■ **WHAT IS EXPECTED**
From the line containing "Viewport: 274px width, 274px" to the final line of the entries, every line is to be reproduced exactly; no other line belongs in the output.

^^^^^^^^^^^^^^^^

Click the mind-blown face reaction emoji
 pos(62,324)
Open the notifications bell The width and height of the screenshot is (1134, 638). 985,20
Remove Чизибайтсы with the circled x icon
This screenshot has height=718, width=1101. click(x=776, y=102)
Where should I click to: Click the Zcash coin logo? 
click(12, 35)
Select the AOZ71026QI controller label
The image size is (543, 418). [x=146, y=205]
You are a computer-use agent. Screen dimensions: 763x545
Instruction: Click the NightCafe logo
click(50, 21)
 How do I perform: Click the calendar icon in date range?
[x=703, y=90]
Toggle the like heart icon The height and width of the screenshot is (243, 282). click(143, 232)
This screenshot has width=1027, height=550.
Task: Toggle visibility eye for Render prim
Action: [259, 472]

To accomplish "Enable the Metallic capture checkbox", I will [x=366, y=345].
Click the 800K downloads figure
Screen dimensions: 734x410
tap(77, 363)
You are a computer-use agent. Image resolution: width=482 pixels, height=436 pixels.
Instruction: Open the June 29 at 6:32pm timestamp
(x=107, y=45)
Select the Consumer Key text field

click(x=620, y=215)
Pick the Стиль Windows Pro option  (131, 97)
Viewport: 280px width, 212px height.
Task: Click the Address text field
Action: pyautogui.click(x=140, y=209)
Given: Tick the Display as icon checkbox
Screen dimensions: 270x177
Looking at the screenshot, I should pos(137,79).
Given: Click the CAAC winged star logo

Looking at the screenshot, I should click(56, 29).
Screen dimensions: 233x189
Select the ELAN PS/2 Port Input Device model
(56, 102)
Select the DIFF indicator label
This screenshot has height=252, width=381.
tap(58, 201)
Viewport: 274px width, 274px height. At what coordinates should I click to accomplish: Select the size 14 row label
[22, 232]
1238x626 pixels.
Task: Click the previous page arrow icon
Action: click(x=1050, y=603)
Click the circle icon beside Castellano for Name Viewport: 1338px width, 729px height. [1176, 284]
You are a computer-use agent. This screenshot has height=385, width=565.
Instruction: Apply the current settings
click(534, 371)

^^^^^^^^^^^^^^^^

■ **WRITTEN RESPONSE**
Viewport: 274px width, 274px height. At what coordinates should I click to accomplish: Select the size 14 row label
[22, 232]
1238x626 pixels.
Task: Click the previous page arrow icon
Action: click(x=1050, y=603)
Click the circle icon beside Castellano for Name Viewport: 1338px width, 729px height. [1176, 284]
You are a computer-use agent. This screenshot has height=385, width=565.
Instruction: Apply the current settings
click(534, 371)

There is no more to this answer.